セミナー: CPS セミナー
日時: 2016 年 7月 19 日(火)16:30-
場所: 神戸大学惑星科学研究センター セミナー室

講演者: 臼井 英之 (神戸大学システム情報学研究科 教授)
タイトル: 月面磁気異常上空での太陽風プラズマ応答に関するプラズマ粒子シミュレーション
要旨: 太陽風と惑星固有磁場の相互作用によって磁気圏が形成されることはよく知られている。一方、月はグローバルな固有磁場はないが、その表面には局所的に磁気異常が分布しており、その上空におけるミニ磁気圏の存在がこれまでの衛星観測によって示唆されている。特に月探査衛星「かぐや」により、磁気異常上空における太陽風イオンの反射や電子加熱に関する観測的事実が次々と示された。これらのプラズマ現象を理解するために、我々は、3次元プラズマ粒子シミュレーションを用いて、月面磁気異常上空に形成される小型磁気圏及びその境界層領域におけるプラズマダイナミクス、特に電子の挙動について運動論的観点から詳細解析を行った。本講演では、プラズマ粒子シミュレーション手法とともにその結果の一部を紹介する。
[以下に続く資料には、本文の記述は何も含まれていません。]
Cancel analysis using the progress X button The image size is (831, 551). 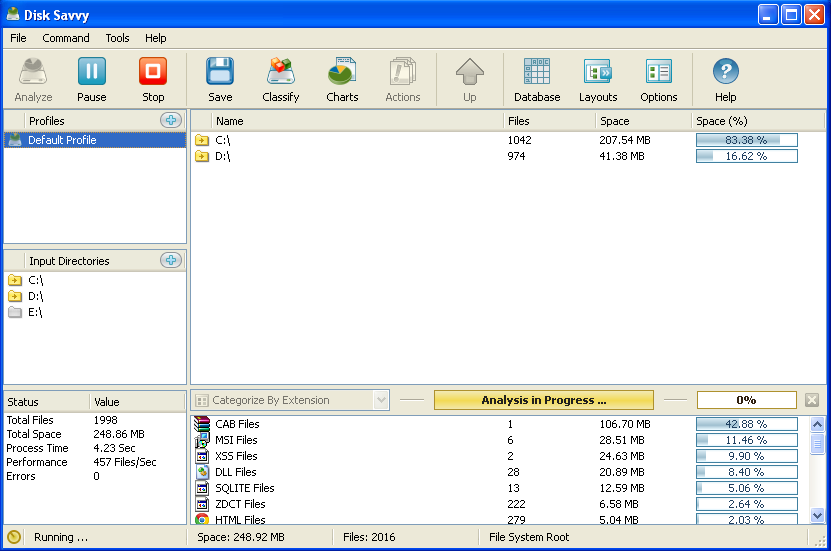click(x=812, y=400)
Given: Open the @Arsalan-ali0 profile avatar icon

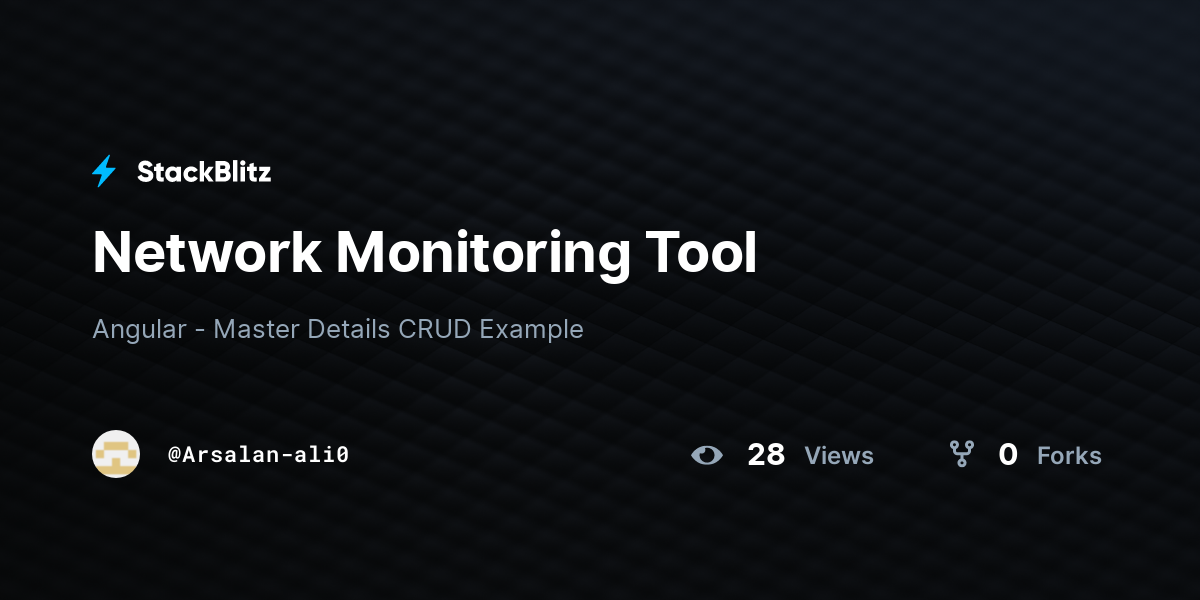Looking at the screenshot, I should tap(116, 454).
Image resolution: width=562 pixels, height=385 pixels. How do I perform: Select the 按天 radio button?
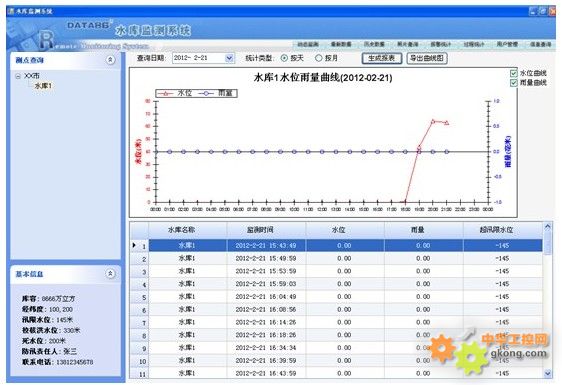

キーワード: 月面磁気異常、プラズマ粒子シミュレーション、ミニ磁気圏、電子ダイナミクス

講演者: 三宅 洋平 (神戸大学システム情報学研究科 准教授)
タイトル: 月縦孔地形周辺のプラズマ・ダスト環境に関する粒子シミュレーション
要旨: 月はグローバルな固有磁場や濃い大気を持たないため、その固体表面は太陽風プラズマに曝されており、電気力学的な相互作用が生起する。こうした相互作用の結果として、月の昼側は電気的に正に、月の夜側は負に帯電することは良く知られている。一方、月面はプラズマ粒子群にとっての吸収境界を与えるため、結果として生じる電気環境は月の地形に大きく左右される。本研究では、月表層の電気環境に影響を及ぼしうる月地形として、近年かぐや衛星等で発見された「縦孔地形」に着目する。特に粒子モデルのプラズマ運動論シミュレーションをこの地形に適用し、月面の帯電分布とその周辺でのプラズマダイナミクスを明らかにした上で、月縦孔周辺が特異な電気環境にあることを示す。またプラズマシミュレーションで得られた電気環境を入力として、月面近傍の帯電ダスト挙動の数値モデリングを開始している。この進捗状況と将来展望についても議論を行う。